— Work to be completed —
Every line of the records below that has the word "beauté" should be copied.

— Data provided —

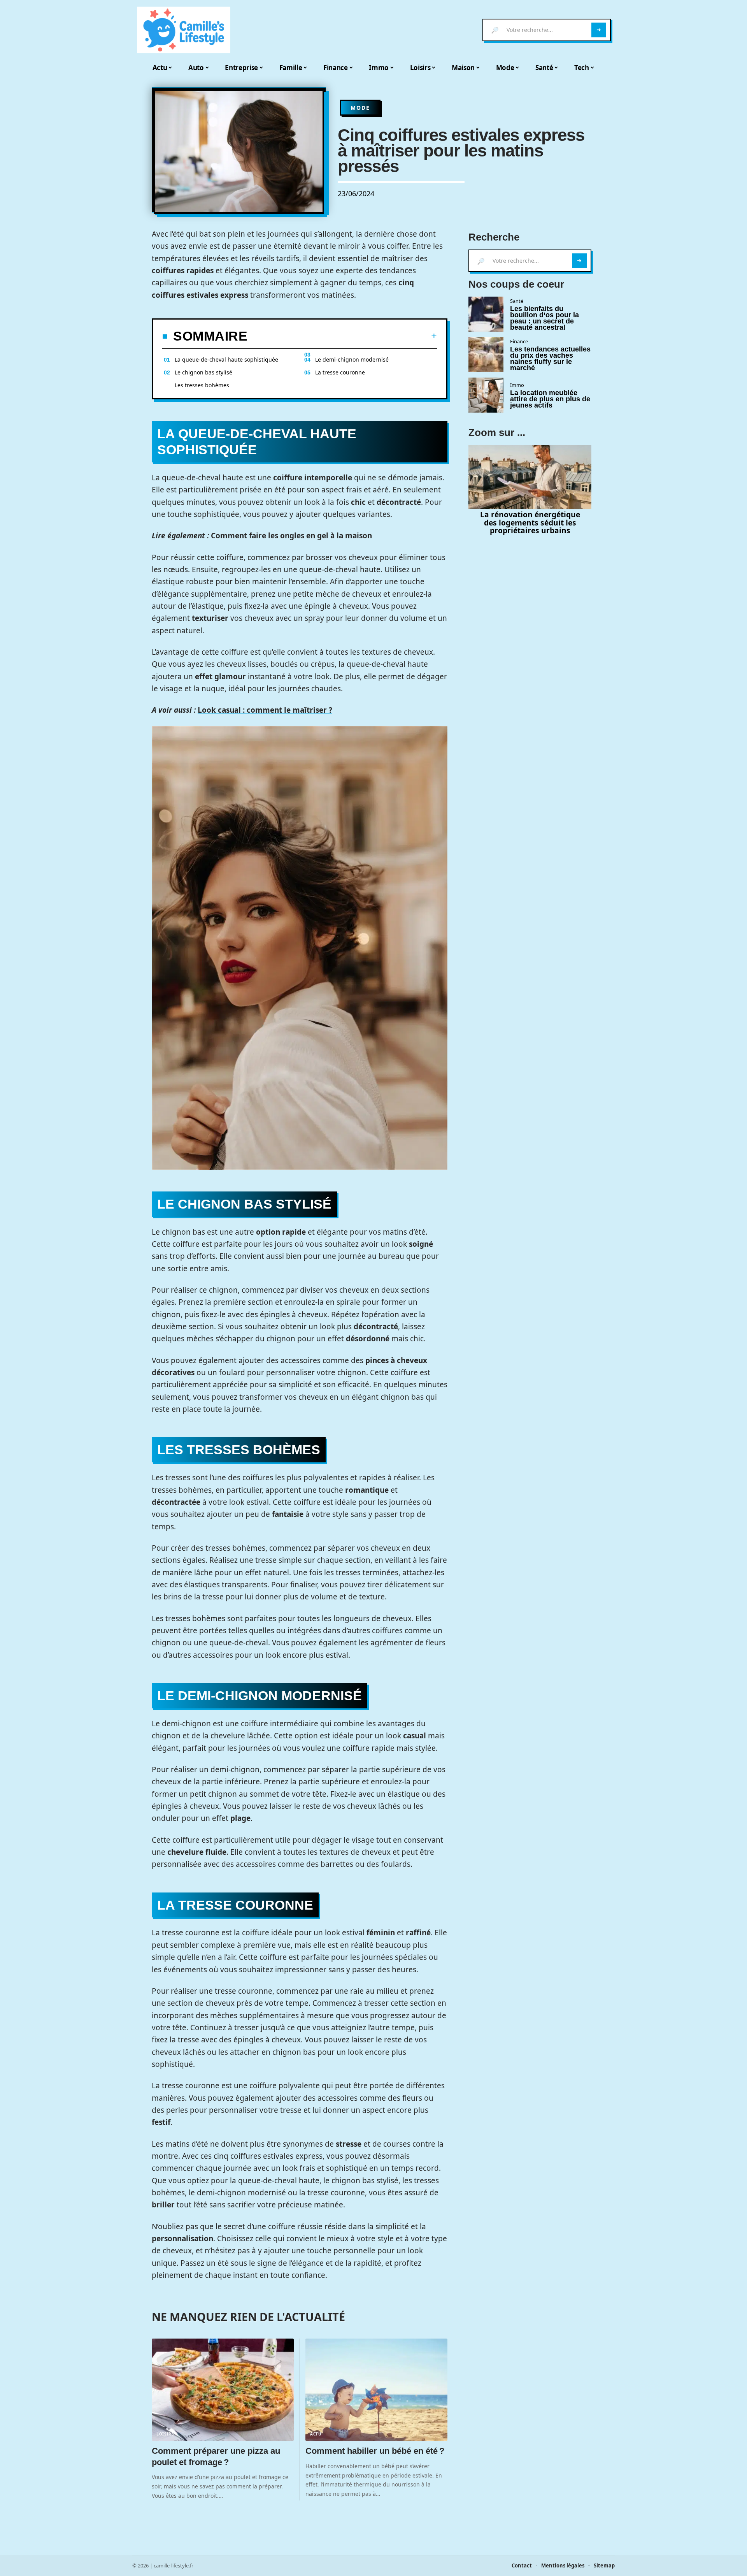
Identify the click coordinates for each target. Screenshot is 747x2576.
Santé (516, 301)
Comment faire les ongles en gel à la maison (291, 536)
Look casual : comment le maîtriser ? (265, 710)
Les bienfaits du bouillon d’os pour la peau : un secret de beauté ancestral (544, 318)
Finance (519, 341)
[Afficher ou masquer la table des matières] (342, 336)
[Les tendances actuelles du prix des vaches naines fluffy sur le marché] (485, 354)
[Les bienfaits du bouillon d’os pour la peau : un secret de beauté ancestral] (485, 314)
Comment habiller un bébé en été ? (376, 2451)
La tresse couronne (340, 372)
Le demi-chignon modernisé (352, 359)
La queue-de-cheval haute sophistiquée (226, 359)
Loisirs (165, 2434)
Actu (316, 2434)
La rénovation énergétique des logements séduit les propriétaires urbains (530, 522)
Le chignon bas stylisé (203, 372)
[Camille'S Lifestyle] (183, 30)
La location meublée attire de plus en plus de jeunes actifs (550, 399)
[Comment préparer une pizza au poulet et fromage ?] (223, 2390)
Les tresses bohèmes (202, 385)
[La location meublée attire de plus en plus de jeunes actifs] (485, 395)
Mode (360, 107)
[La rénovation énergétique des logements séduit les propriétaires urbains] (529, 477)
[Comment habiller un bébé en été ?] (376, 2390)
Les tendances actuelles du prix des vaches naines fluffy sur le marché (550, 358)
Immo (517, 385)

---

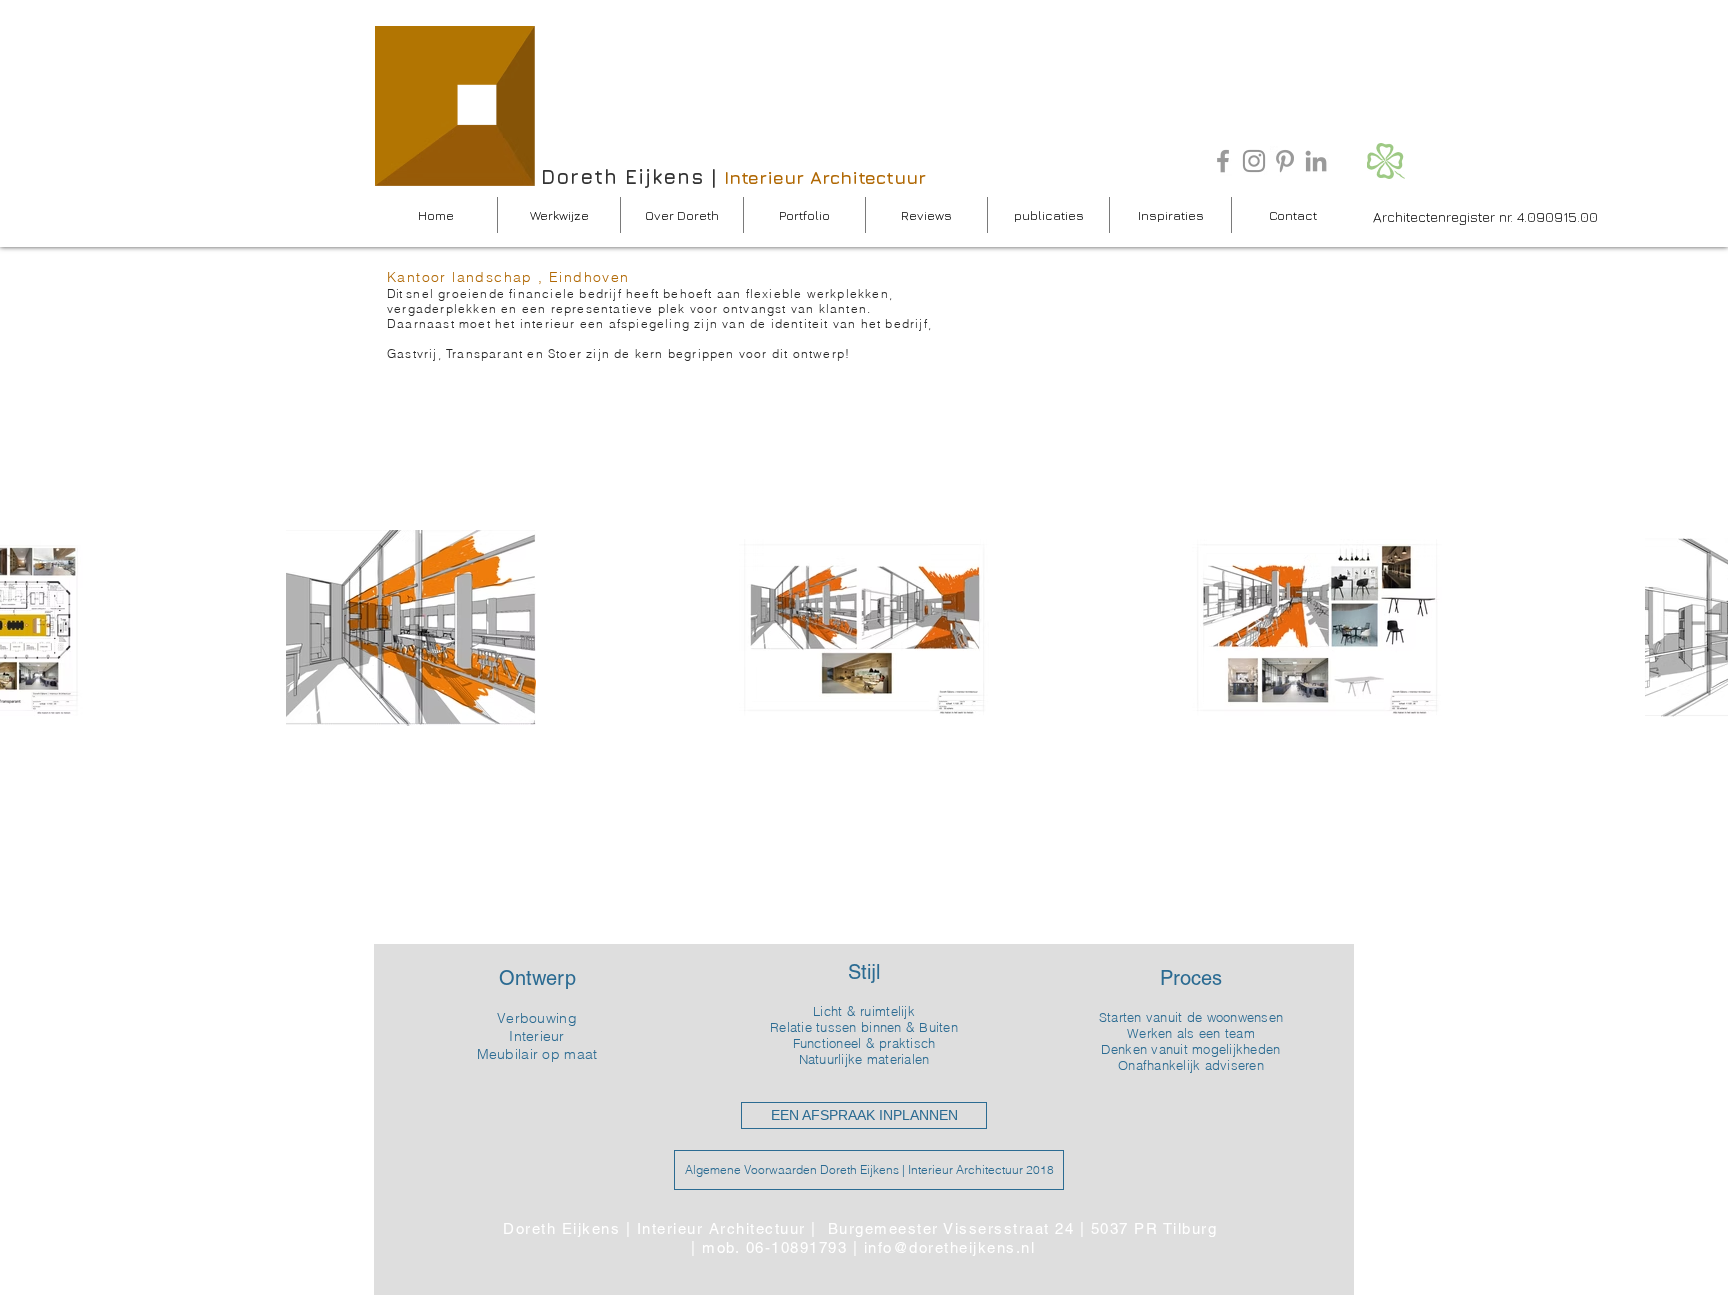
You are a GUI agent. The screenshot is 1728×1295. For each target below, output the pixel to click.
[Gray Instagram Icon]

--

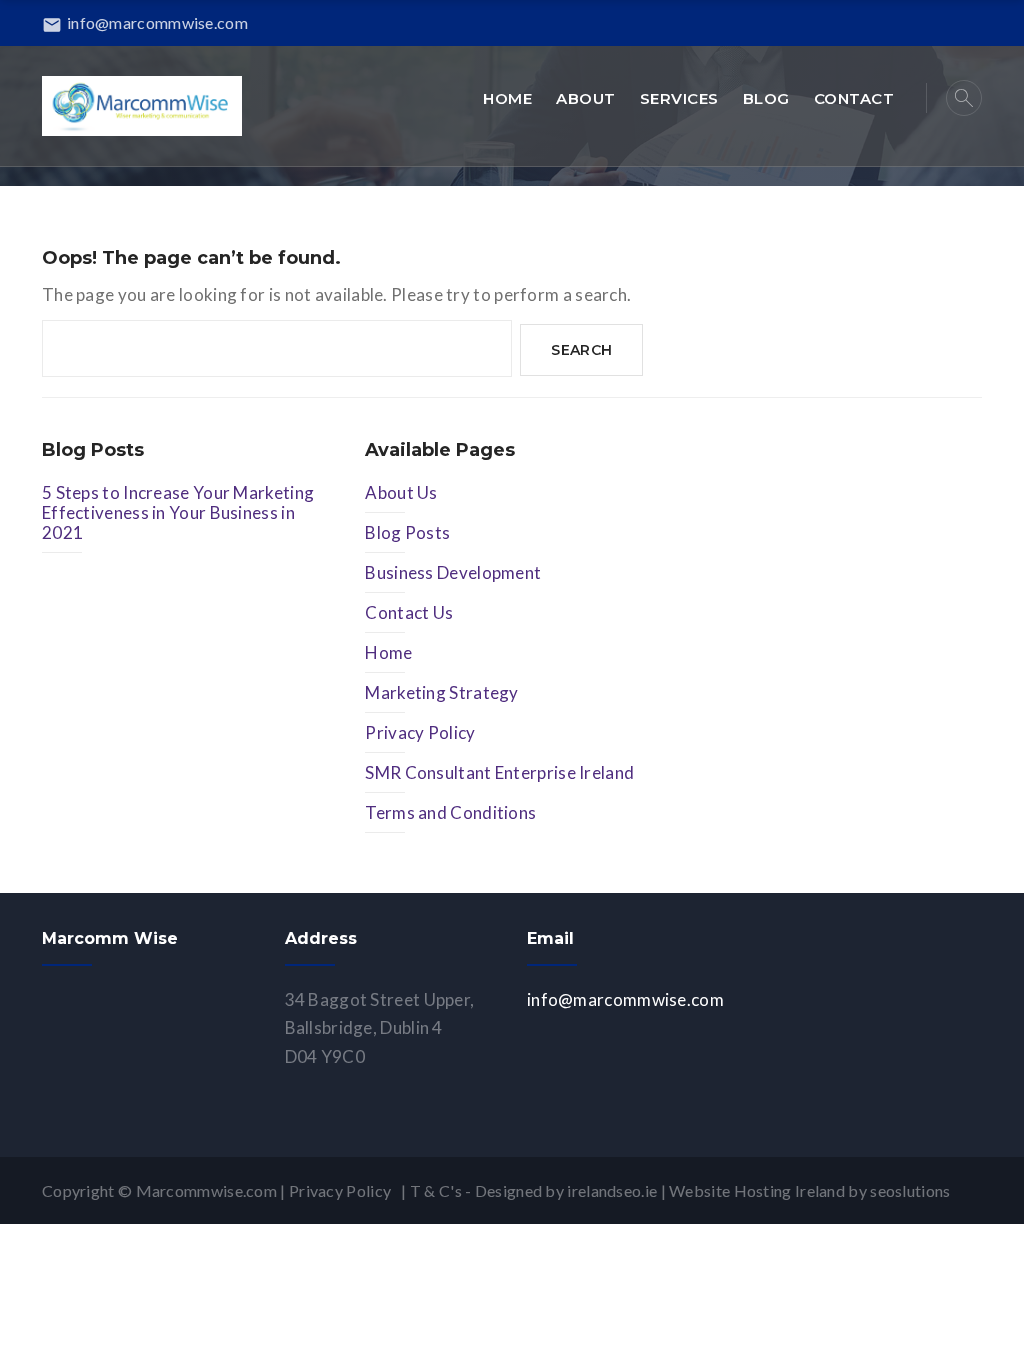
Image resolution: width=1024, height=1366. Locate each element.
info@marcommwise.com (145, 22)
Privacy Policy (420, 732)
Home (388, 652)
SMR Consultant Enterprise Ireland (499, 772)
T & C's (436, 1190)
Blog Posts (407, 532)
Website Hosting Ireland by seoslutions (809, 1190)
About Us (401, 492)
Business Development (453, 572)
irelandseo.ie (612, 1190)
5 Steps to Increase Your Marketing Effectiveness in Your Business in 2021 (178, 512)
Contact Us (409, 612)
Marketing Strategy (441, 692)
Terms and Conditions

— Answer to this task —
Les bienfaits du bouillon d’os pour la peau : un secret de beauté ancestral (544, 318)
[Les bienfaits du bouillon d’os pour la peau : un secret de beauté ancestral] (485, 314)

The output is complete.